CUMMINGS: So, young people are understanding clearly. During the downturn of the economy several years ago, young people saw their parents suffer through surpluses, and they saw them suffer having to try to bring home enough money for them to live on. And they understood clearly that CEOs during that period of time were making more and more and more money, and not sharing it with those who helped make that money. This is what the strike is about with the [Hollywood] writers and the actors. People probably think that all those actors and writers are filthy rich. But I found out since talking with some of them, that they can barely make ends meet. Some of them are working two and three jobs just in order to live comfortably. As a matter of fact, if they don’t write or if they don’t participate in some type of work activity during the week, they’re in danger of losing some of their healthcare. Just the idea now that we have this artificial intelligence where their likeness can be used in a way that does not profit them is absolutely wrong. And that’s why more and more young people now are beginning to speak out because they see clearly that CEOs and businesses are getting rich off of the backs of those who are making them that money, and they are ready to be able to fight to get their share of what these CEOs are making.

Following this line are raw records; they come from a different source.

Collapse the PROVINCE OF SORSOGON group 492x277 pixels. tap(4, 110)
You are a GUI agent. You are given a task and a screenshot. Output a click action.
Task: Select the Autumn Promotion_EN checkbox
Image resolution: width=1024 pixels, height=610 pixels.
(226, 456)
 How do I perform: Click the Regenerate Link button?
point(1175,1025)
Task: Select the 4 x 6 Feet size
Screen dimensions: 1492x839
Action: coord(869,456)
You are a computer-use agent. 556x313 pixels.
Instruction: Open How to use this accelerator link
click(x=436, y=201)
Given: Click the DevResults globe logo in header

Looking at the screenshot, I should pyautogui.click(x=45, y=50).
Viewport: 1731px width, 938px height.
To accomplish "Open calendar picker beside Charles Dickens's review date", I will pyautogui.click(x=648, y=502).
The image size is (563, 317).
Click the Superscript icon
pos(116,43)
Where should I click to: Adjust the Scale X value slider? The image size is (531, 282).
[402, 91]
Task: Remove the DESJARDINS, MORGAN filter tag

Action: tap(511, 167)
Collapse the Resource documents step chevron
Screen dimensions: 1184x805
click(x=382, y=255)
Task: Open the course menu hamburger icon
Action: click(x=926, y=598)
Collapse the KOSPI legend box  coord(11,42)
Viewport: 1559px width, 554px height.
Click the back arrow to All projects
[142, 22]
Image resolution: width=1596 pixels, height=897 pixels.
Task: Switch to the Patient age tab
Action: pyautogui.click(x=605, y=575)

[Young people] understood clearly that CEOs during that period of time were making more and more and more money, and not sharing it with those who helped make them that money.
-Claude Cummings Jr.
DEFENDER: How does your fight for workers’ rights differ in a state like Texas and other states that have been so anti-union as opposed to states that have been more supportive of unions?
CUMMINGS: To be quite honest with you, it doesn’t differ much other than that I’m in charge now. I’m the man. The buck stops with me now. That’s the biggest difference. The fight is still the same. It makes no difference whether you’re in a right-to-work state [states where a person cannot be denied employment because of membership or non-membership in a labor union or other labor organization; usually viewed as anti-union states] or you’re in a state that’s a closed-shop state [states where places of employment require current membership in a specific union as a condition of employment]. I mean, the idea of fighting for workers, making sure that every worker, whether they’re in a union contract or not, is represented and we speak out on the fact that they get good wages and good benefits.
DEFENDER: Can you give an example?
CUMMINGS: A good example of that is in Mississippi now. We are working to organize a call center called Maximus. And they actually have sites across the country. In those units, about 10,000 of them across the country are African American women. And Maximus is a federally-owned call center. Maximus actually works for the U.S. government. Those employees are basically African-American and Latino women who are underpaid and have horrible working conditions and CWA is working to organize them. CWA is all about organizing. CWA is about making sure workers know that they have a right to organize, to build worker power on the job, so they’ll have a voice in the workplace. And so that fight continues, whether it’s in the south or whether it’s in the north, the east or the west. The idea is to get workers to understand that their living conditions, their working conditions are better if they’re in a union contract. Simple as that.